ALTER TABLE "Info" ADD CONSTRAINT "Info_mit_titleId_fkey" FOREIGN KEY ("mit_titleId")
REFERENCES "UniqueMitTitles" ("id") ON DELETE CASCADE;Next, we repeat the same steps for the remaining four columns “mit_notation”, “org_title”, “mit_number”, “mi_modification” (we create the tables “UniqueMitNotations”, “UniqueOrgTitles”, “UniqueMitNumbers” and “UniqueMiModifications”).

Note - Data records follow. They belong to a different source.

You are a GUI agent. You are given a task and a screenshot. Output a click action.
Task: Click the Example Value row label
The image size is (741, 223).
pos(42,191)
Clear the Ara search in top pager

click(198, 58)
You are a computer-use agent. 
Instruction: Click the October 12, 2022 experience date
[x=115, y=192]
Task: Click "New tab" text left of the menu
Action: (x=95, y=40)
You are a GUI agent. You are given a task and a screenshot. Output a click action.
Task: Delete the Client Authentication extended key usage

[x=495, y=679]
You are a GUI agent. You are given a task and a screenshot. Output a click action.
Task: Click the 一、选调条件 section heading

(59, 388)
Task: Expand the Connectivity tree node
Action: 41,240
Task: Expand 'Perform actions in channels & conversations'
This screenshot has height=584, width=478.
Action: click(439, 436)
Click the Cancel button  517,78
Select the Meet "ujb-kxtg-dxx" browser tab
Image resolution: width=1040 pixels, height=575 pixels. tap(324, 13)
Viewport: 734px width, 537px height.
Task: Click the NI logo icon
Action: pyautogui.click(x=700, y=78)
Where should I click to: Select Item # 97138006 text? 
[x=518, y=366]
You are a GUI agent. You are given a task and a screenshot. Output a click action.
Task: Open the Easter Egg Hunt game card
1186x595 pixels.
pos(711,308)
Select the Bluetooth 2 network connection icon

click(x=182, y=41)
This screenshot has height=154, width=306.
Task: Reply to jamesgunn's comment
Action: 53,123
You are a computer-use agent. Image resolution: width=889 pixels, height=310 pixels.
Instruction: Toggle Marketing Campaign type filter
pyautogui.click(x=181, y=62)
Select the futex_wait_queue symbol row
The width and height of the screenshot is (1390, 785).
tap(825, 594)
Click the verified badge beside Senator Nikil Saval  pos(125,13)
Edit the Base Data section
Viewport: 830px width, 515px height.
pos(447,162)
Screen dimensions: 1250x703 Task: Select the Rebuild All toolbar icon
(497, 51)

After all operations, we perform a cleanup with overwrite (VACUUM FULL). With this cleanup, the old table will not be deleted until the new table is completely written, so there must be free space on your disk for the new table. After complete cleaning, the database weighs 17 GB, which is 2.2 times less than the original size of 38 GB.
Disadvantages of this downsizing approach:
The need to use JOIN unique tables to obtain all data.
Difficulty adding data to a table.
The complexity of support – now you have to monitor 6 tables, and not just one.
If a slight reduction in sampling speed is not critical for you, then these disadvantages are more than compensated by the small size of the database.
In the following articles we will speed up table searches and create an API.